=== Section Start ===

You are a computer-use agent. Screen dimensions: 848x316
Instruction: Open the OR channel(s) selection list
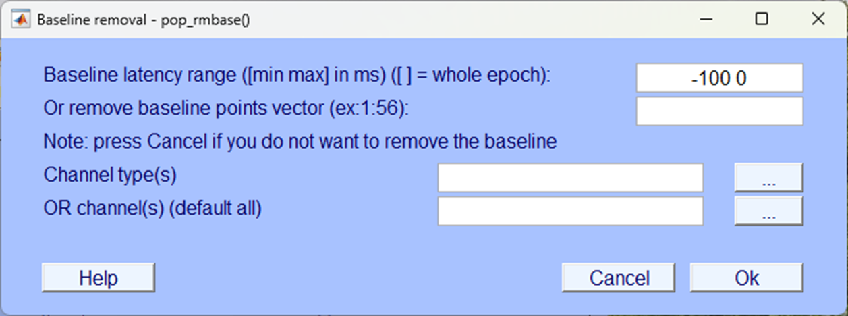(768, 211)
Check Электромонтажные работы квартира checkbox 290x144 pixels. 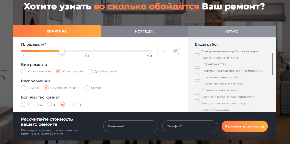pos(197,51)
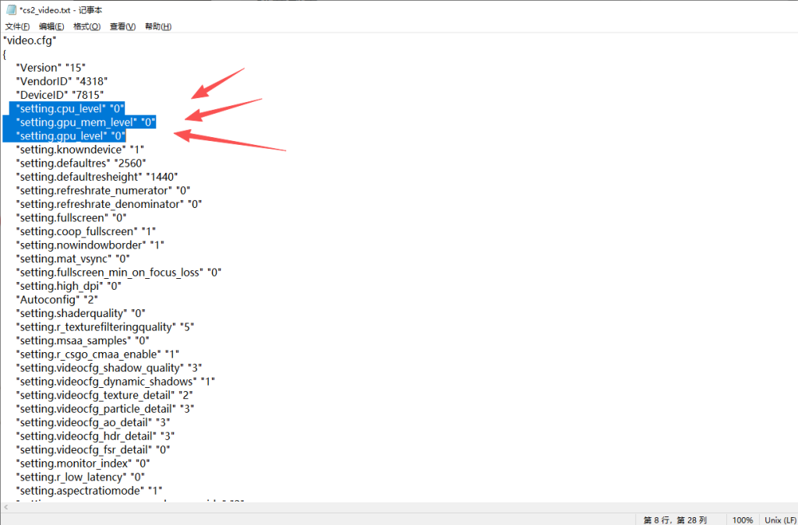Click the 100% zoom indicator in status bar

[x=742, y=520]
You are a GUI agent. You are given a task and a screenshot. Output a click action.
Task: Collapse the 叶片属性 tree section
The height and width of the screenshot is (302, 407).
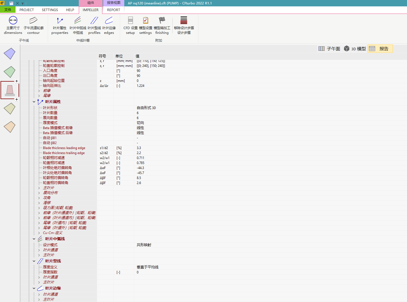[34, 102]
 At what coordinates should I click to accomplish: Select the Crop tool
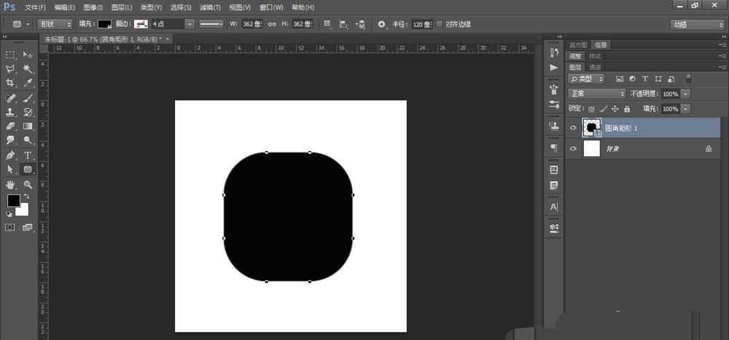[11, 83]
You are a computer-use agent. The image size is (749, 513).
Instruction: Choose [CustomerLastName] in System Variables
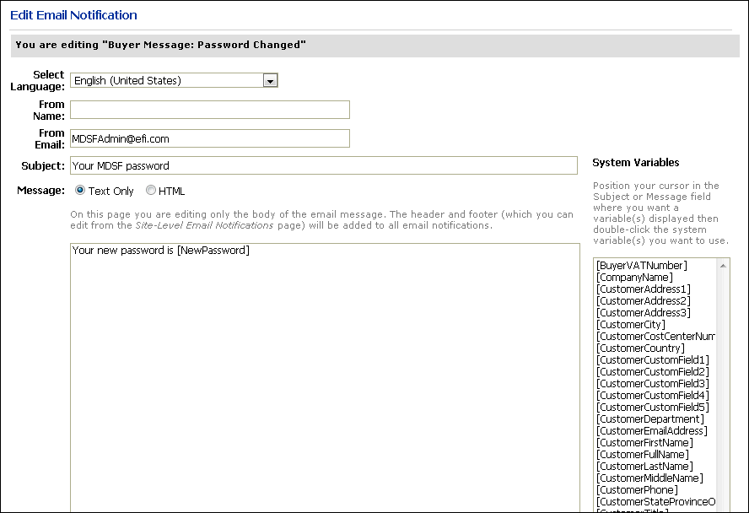[x=644, y=467]
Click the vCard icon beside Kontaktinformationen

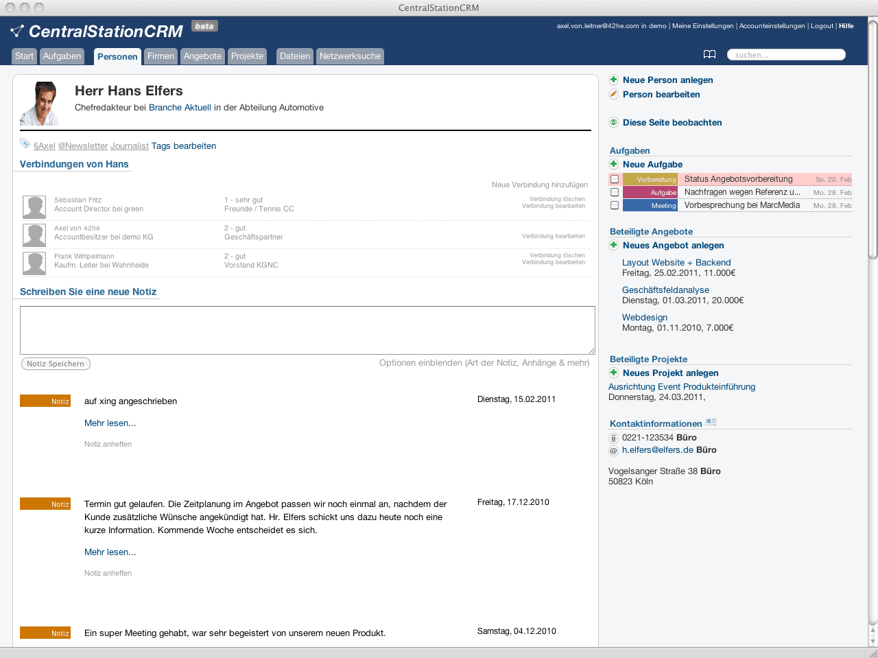(711, 422)
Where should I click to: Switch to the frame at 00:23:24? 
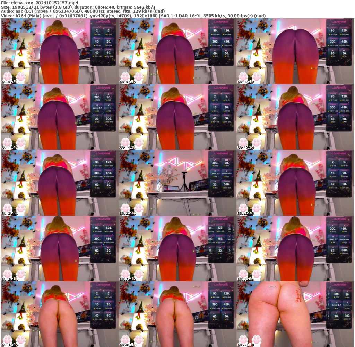point(177,183)
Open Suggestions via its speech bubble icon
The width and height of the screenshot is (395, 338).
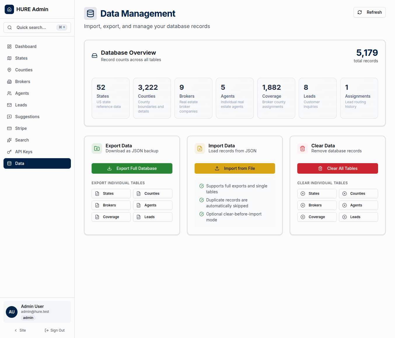(x=9, y=116)
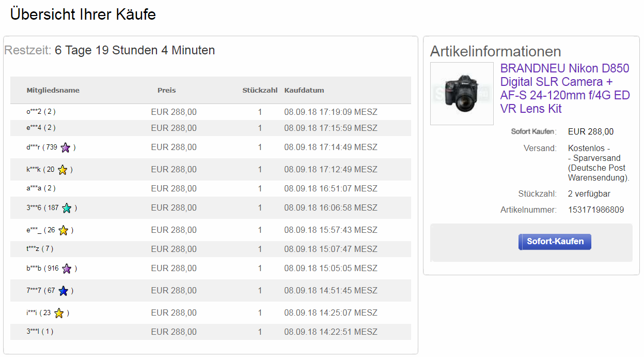Open the Nikon D850 camera thumbnail
Viewport: 644px width, 357px height.
462,94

=== Section End ===

## Task directions:
Using the records above, select and copy every line that has the word "computer".

## Result for this exercise:
You are a computer-use agent. Screen dimensions: 848x316
You are a computer-use agent. The image size is (749, 513).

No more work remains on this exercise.